[The problem]: Arrange the lines of the items as a numbered list, starting with the first line and going on through the line containing "Action: coord(179,23)", and skip any blank lines. Leave the pictures out of your answer.

[Items on where targets appear]:
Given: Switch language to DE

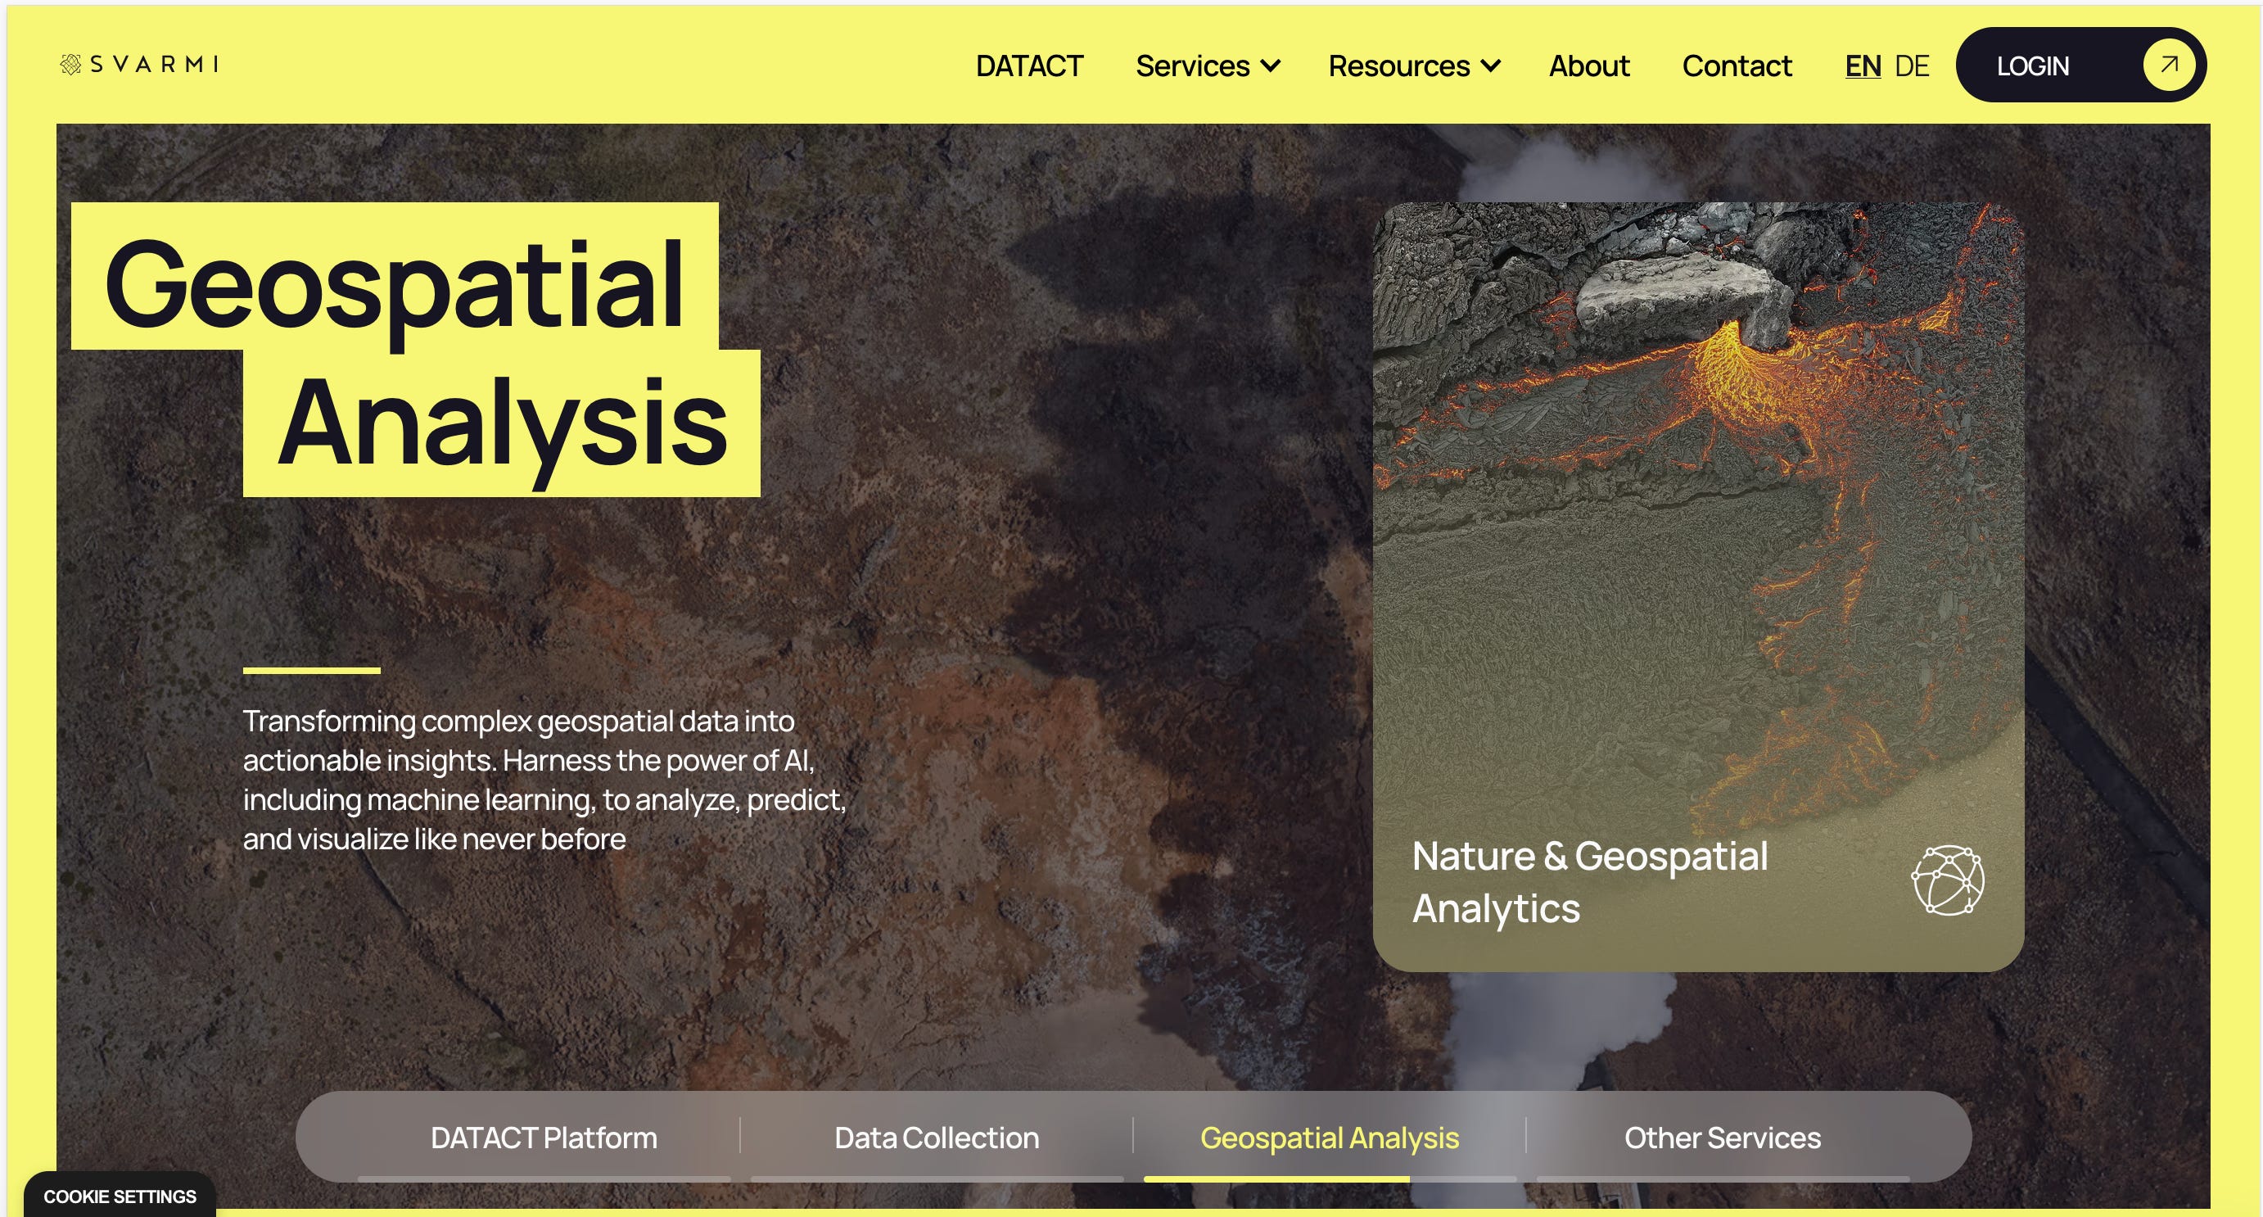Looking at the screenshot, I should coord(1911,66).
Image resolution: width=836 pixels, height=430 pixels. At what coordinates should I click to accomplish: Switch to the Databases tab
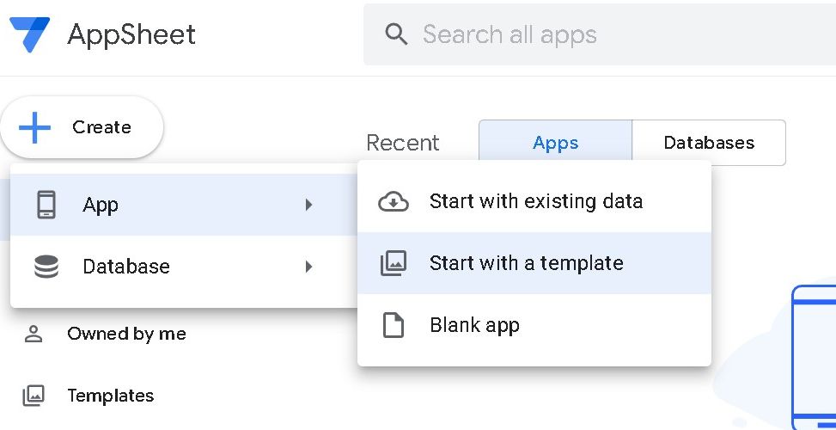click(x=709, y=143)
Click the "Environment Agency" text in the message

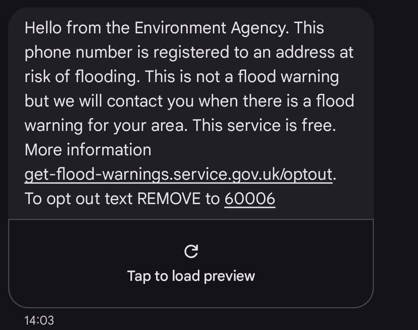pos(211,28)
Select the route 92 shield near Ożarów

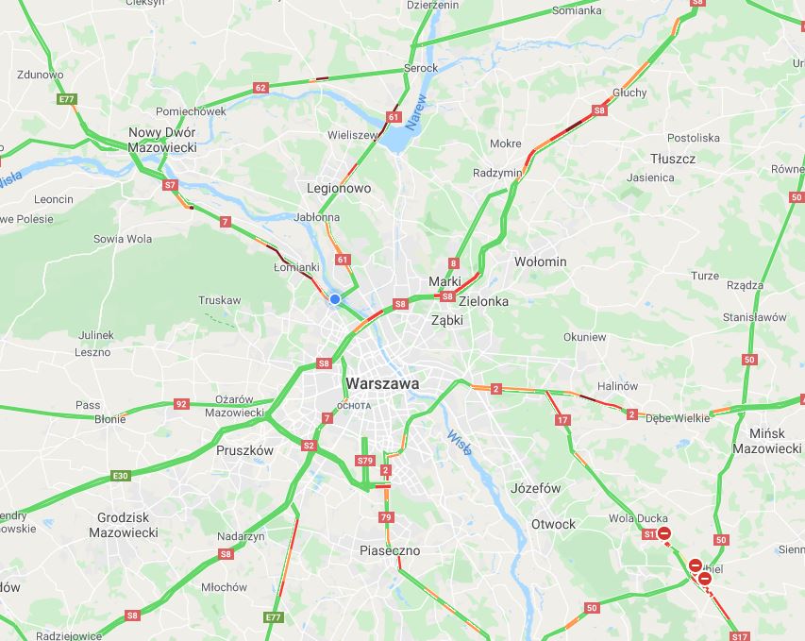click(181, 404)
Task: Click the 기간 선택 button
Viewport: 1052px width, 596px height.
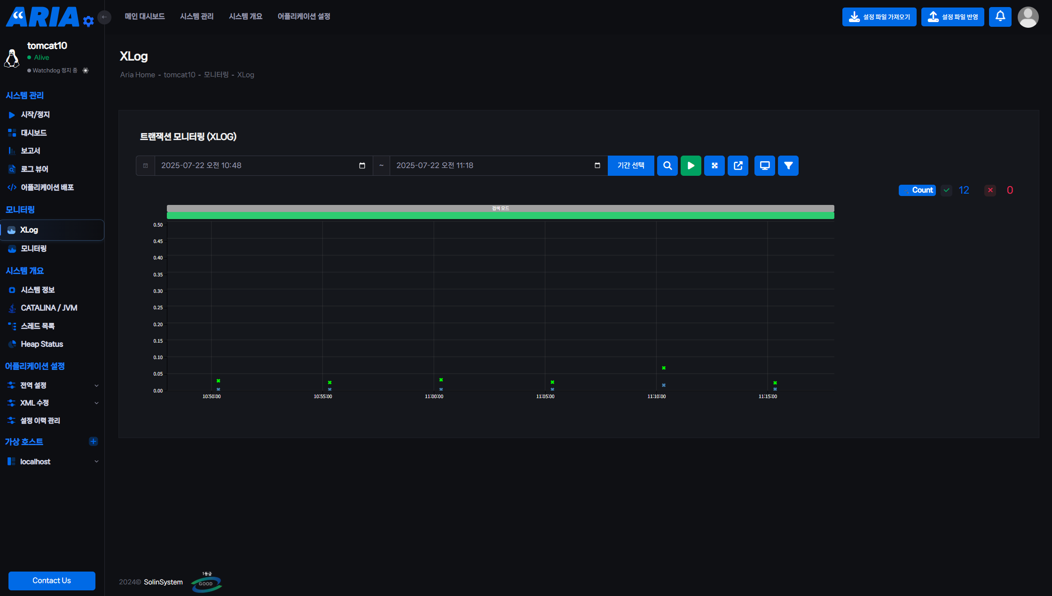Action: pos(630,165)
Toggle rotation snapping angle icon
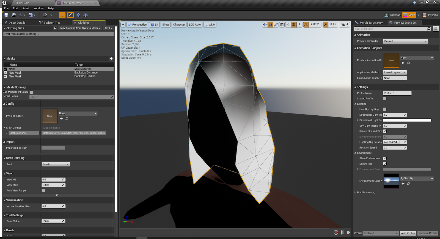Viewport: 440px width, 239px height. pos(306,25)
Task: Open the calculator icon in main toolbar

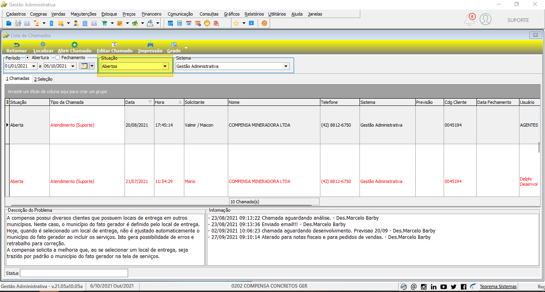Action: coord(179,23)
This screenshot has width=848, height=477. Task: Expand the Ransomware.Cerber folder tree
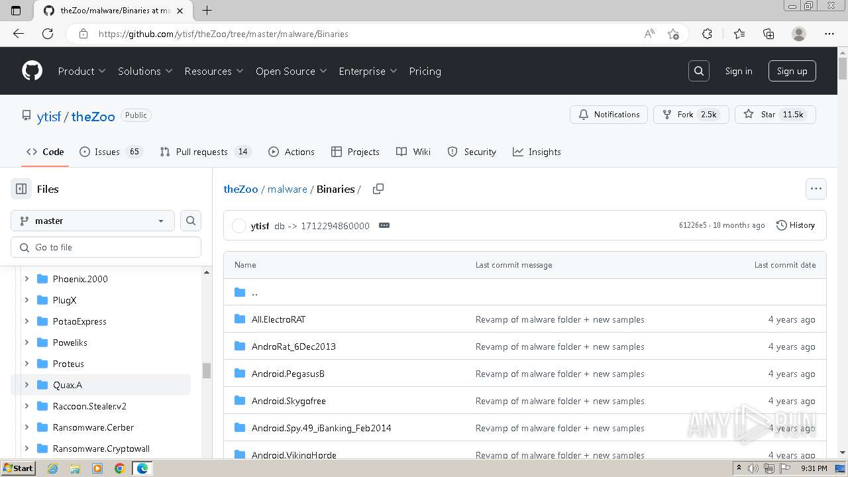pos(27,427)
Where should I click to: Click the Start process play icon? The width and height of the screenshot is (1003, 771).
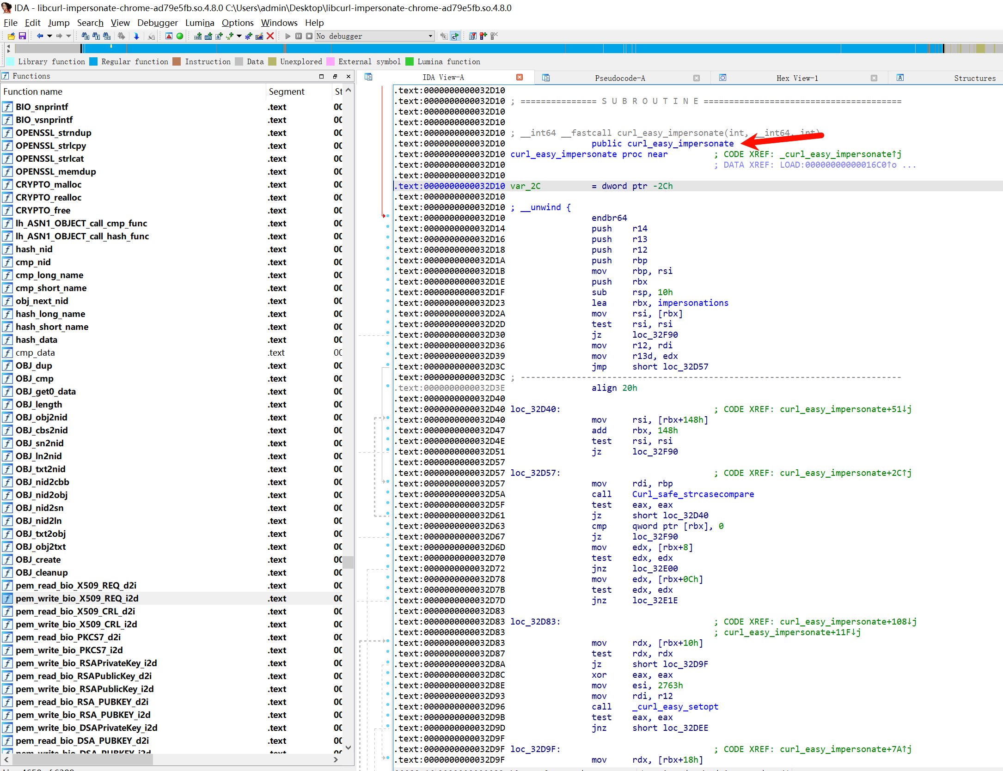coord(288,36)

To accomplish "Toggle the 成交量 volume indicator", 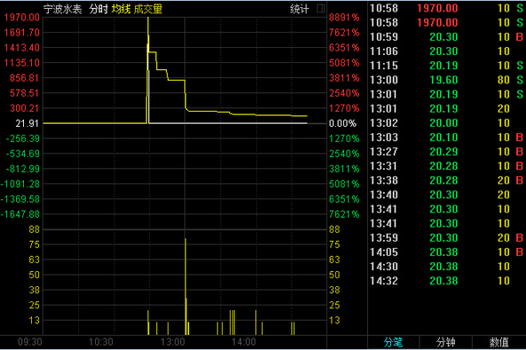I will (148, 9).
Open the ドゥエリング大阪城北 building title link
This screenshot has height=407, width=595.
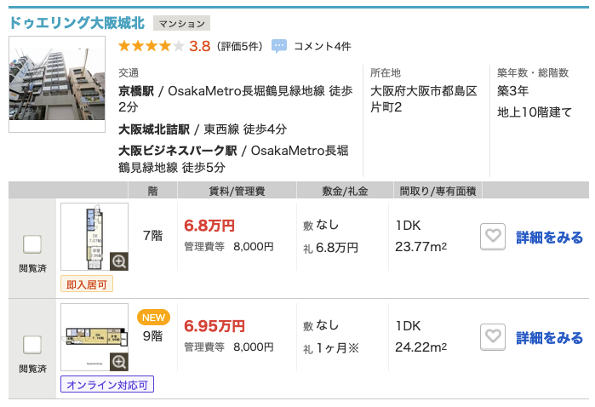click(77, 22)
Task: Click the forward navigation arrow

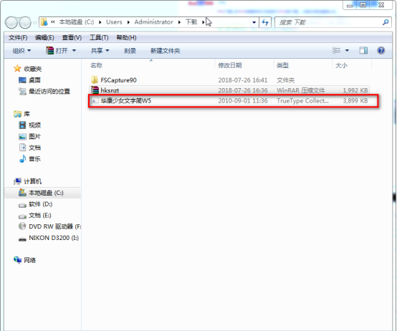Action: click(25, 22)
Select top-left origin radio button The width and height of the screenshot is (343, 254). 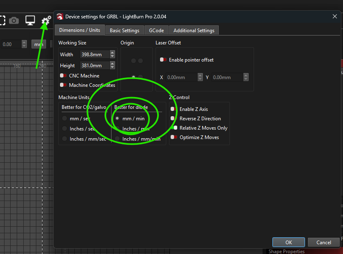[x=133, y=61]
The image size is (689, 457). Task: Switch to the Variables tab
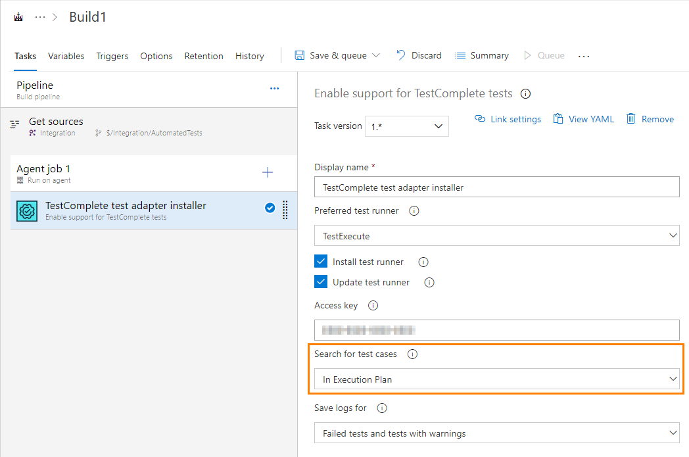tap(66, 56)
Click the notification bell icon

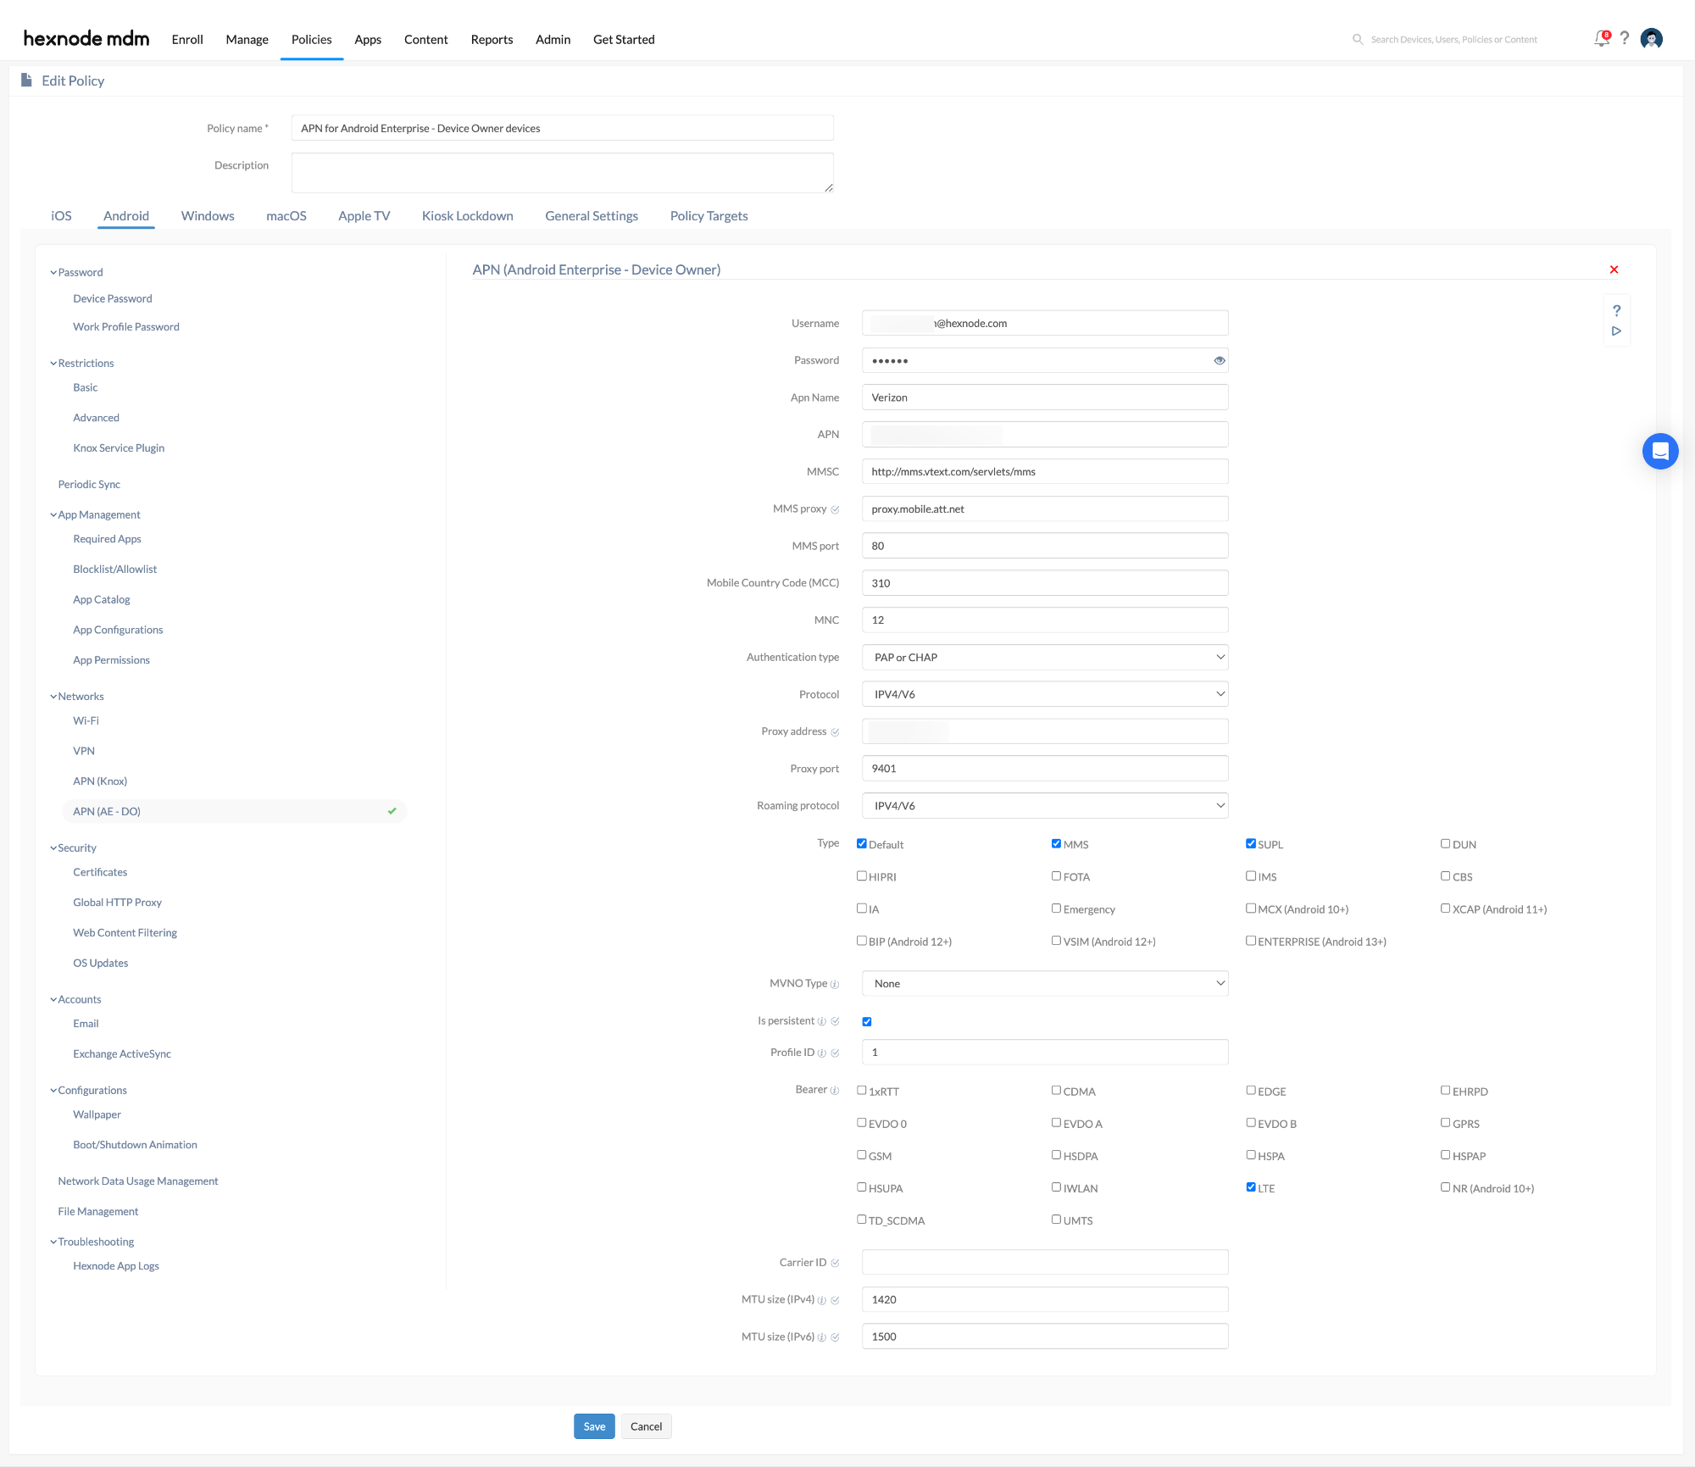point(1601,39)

[Correct answer]:
1. Given: Switch language to DE
2. Looking at the screenshot, I should coord(1911,66).
3. Image resolution: width=836 pixels, height=430 pixels. At what coordinates should I click to accomplish: Switch to the Databases tab
4. click(x=709, y=143)
5. Click the "Environment Agency" text in the message
6. pos(211,28)
7. Select the route 92 shield near Ożarów
8. click(181, 404)
9. Task: Click the 기간 선택 button
10. Viewport: 1052px width, 596px height.
11. Action: pos(630,165)
12. Toggle rotation snapping angle icon
13. Viewport: 440px width, 239px height. pos(306,25)
14. Task: Open the calculator icon in main toolbar
15. Action: coord(179,23)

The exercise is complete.